▶ _求められること_
特別定額給付金と雇用情勢についての文章を、最後の文に続けて書き進めてください。

特別定額給付金10万円という「麻薬」の効果は今年度限りであるワケ……リストラ・失業による所得減少が来年以降の日本経済を直撃する
緊急事態宣言下で急激な落ち込みを記録した個人消費は、6月から持ち直している。緊急事態宣言の解除に伴うペントアップ需要(抑制されていた需要)の顕在化に加え、1人当たり10万円の特別定額給付金の支給が消費を押し上げた。
総務省統計局の「家計調査」によれば、勤労者世帯の可処分所得は6月が前年比19%、7月が同12%の大幅増加となった。勤め先収入などの経常収入が低迷する一方、特別定額給付金の支給によって特別収入が急増したためである。特別収入の実額(1世帯当たり)は6月が15・5万円(前年差14・7万円)、7月が6・6万円(前年差5・8万円)であった(図1)。
総務省によると、給付総額12・7兆円のうち7月末までに12・3兆円(96・8%)が支給された。8月以降は特別定額給付金の支給がほとんどなくなるため、景気悪化に伴う勤め先収入の減少が可処分所得の減少に直結する形となるだろう。
経済活動の急激な落ち込みを受け、改善が続いていた雇用情勢は悪化している。労働市場の需給関係を反映する有効求人倍率は、2019年4月の1・63倍をピークに20年7月には1・08倍まで低下し、2%台前半の推移が続いていた失業率は2%台後半まで上昇した。
現時点では失業率の上昇は限定的だが、その一因は、職を失った後に求職活動を行わなかったために非労働力人口となった者が増えたことである。20年7月の雇用者数は前年比1・5%減とリーマン・ショック時並みの減少率となっている。

▶ _データ項目_
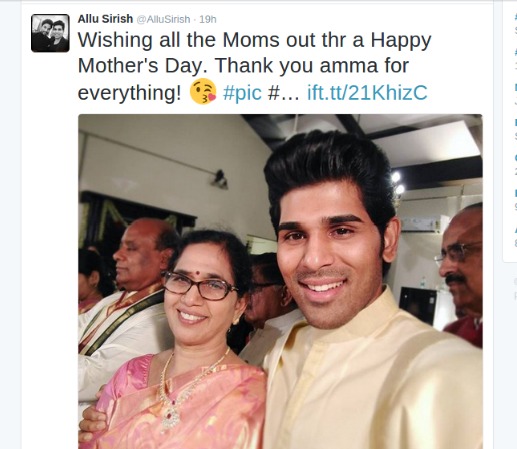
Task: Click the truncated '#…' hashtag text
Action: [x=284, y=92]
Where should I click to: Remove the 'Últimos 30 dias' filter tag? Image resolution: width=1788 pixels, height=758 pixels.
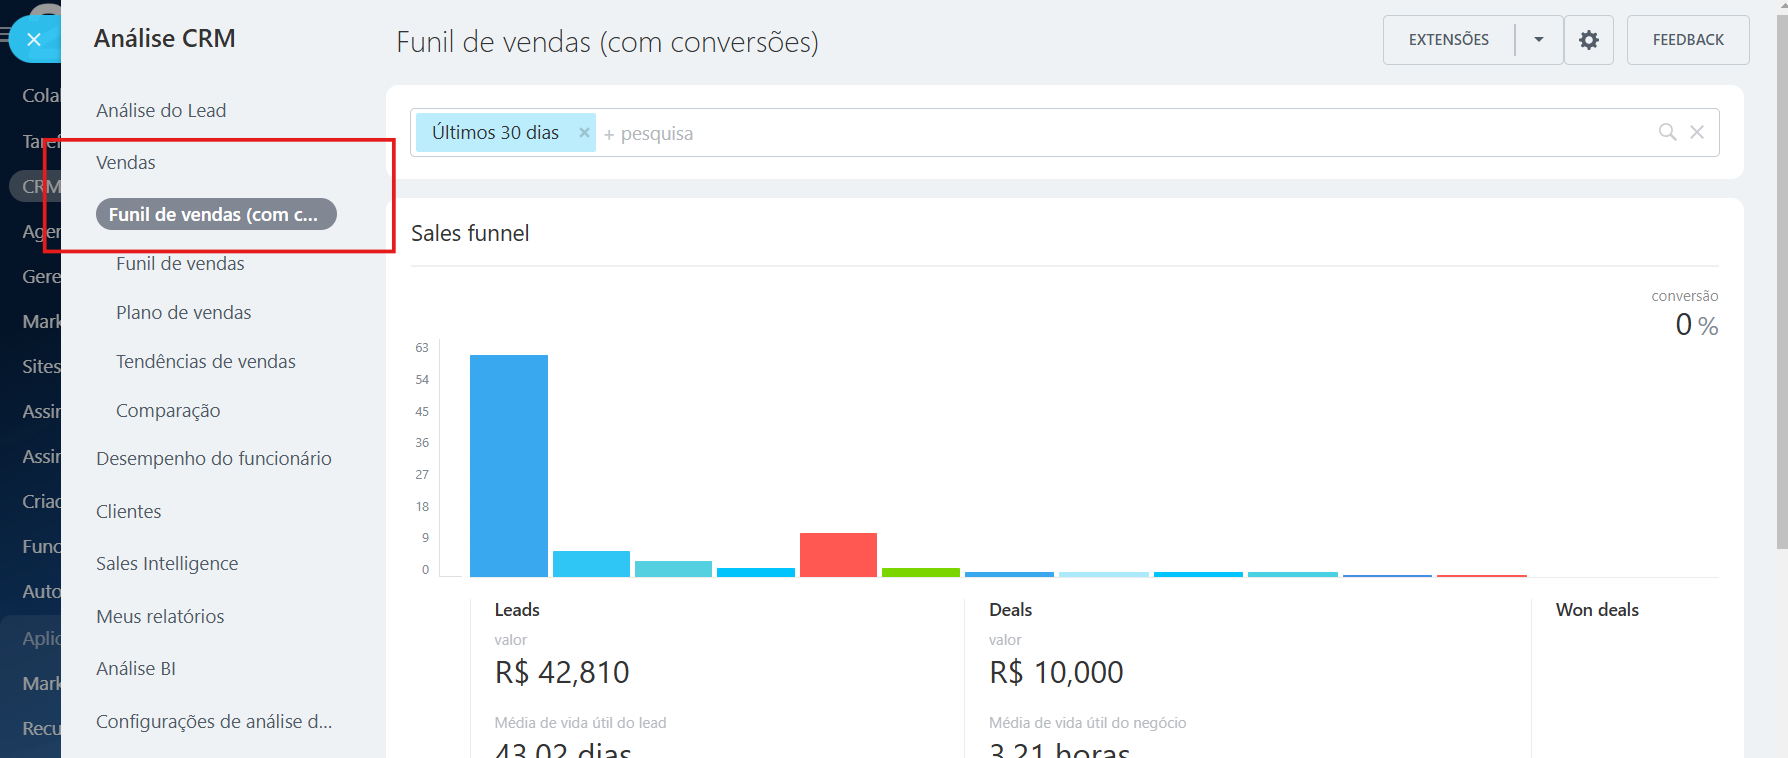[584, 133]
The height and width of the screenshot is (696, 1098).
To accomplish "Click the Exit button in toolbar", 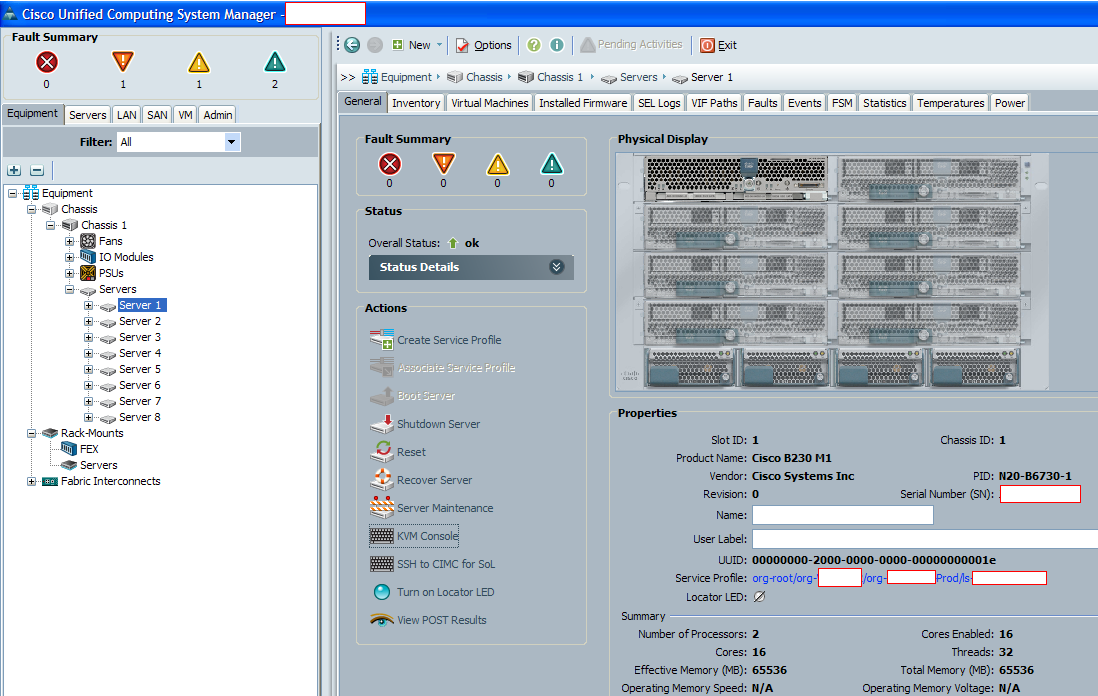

...

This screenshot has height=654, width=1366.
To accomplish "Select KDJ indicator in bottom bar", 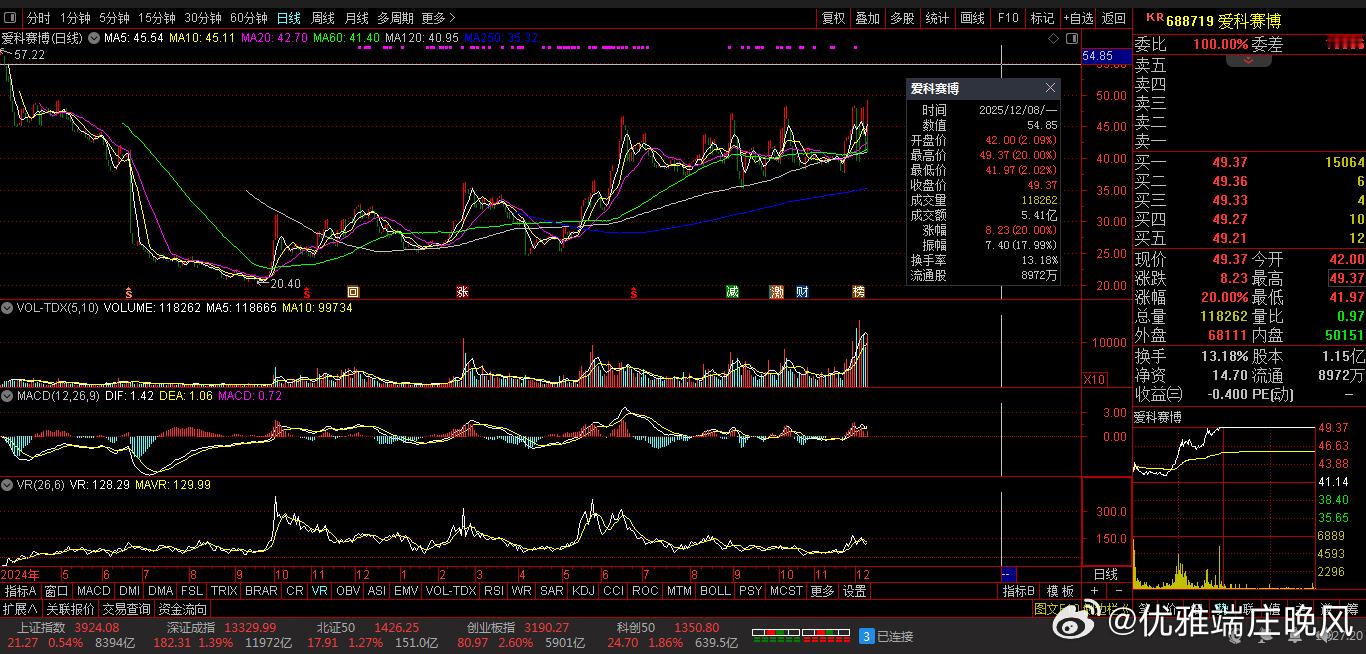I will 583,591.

▶ _記述回答_
また、新型コロナウイルスの感染拡大を受けた休業、営業時間短縮、業績悪化の影響で、1人当たり賃金も残業代、ボーナスを中心に落ち込んでいる。国内総生産(GDP)統計の雇用者報酬は13年度から増加を続けてきたが、20年度は前年比3・4%減と8年ぶりに減少することが予想される。
可処分所得は大きく変動
一方、特別定額給付金の支給が家計の可処分所得を押し上げる。特別定額給付金の支給総額は12・7兆円で、筆者が予想する20年度の雇用者報酬の減少額9・9兆円を上回る。このため、20年度の家計の可処分所得は前年比1・6%の増加となり、消費の落ち込みを緩和する役割を果たすだろう。
ただし、特別定額給付金による押し上げは一時的で、21年度の可処分所得はその反動で大きく落ち込むことが避けられない(図2)。長い目でみれば、雇用所得環境の悪化が消費の回復を遅らせる要因となる可能性が高い。